*What you need to do*
Pictures should be excluded; otherwise, copy every entry exactly.

*Task data*
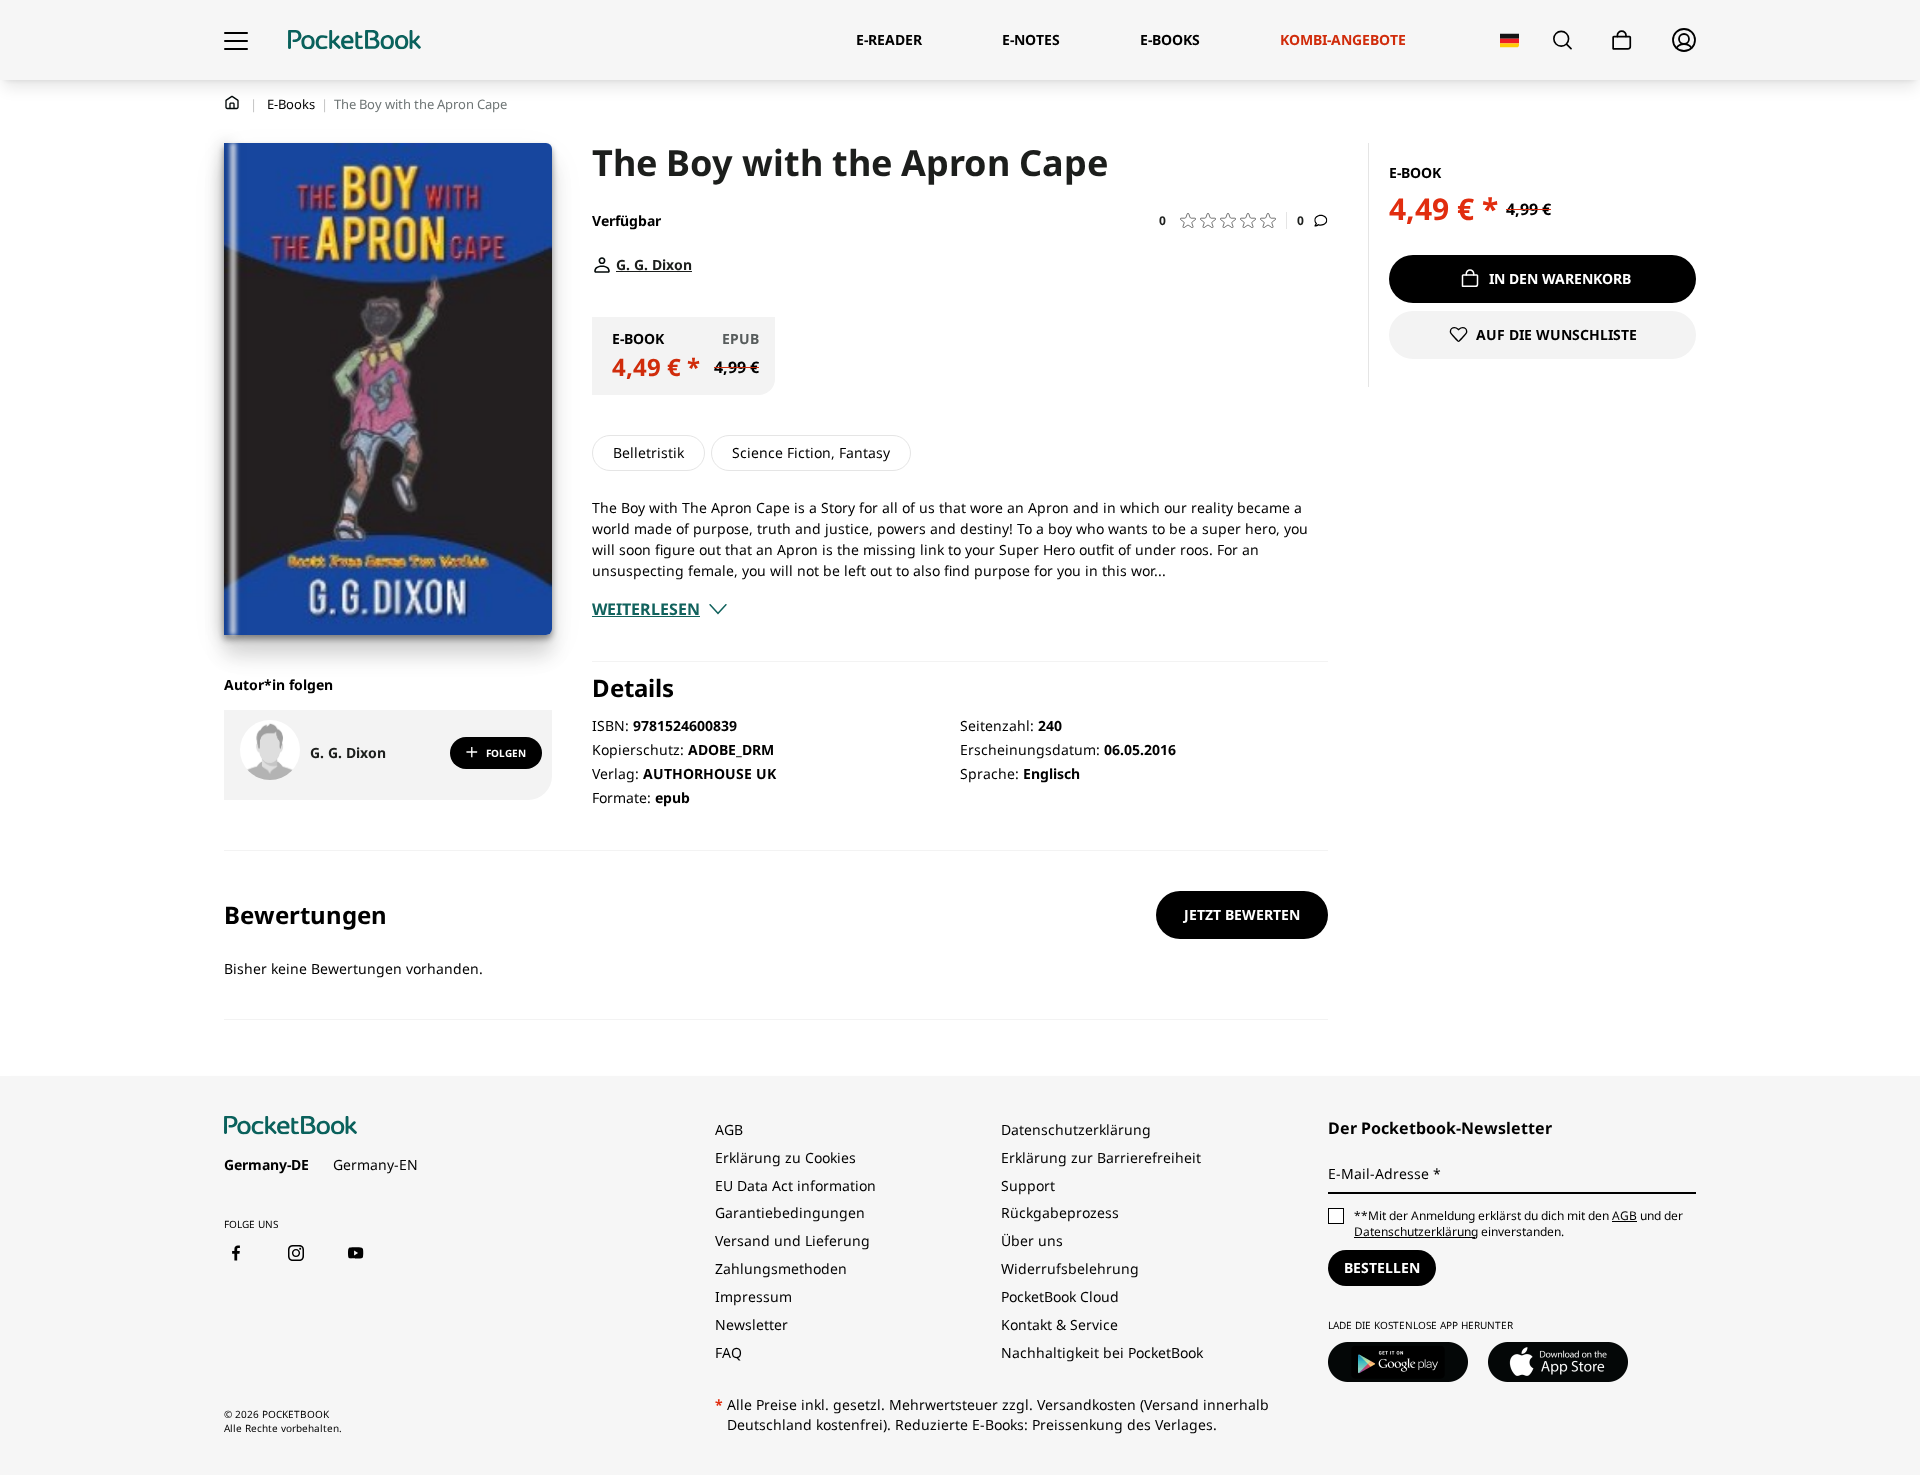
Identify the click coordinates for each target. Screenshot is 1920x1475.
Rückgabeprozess (1060, 1212)
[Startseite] (354, 40)
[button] (1223, 220)
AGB (729, 1129)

*Result of this task*
Identify the click coordinates for each target. Screenshot is 1920x1475.
Rückgabeprozess (1060, 1212)
[Startseite] (354, 40)
[button] (1223, 220)
AGB (729, 1129)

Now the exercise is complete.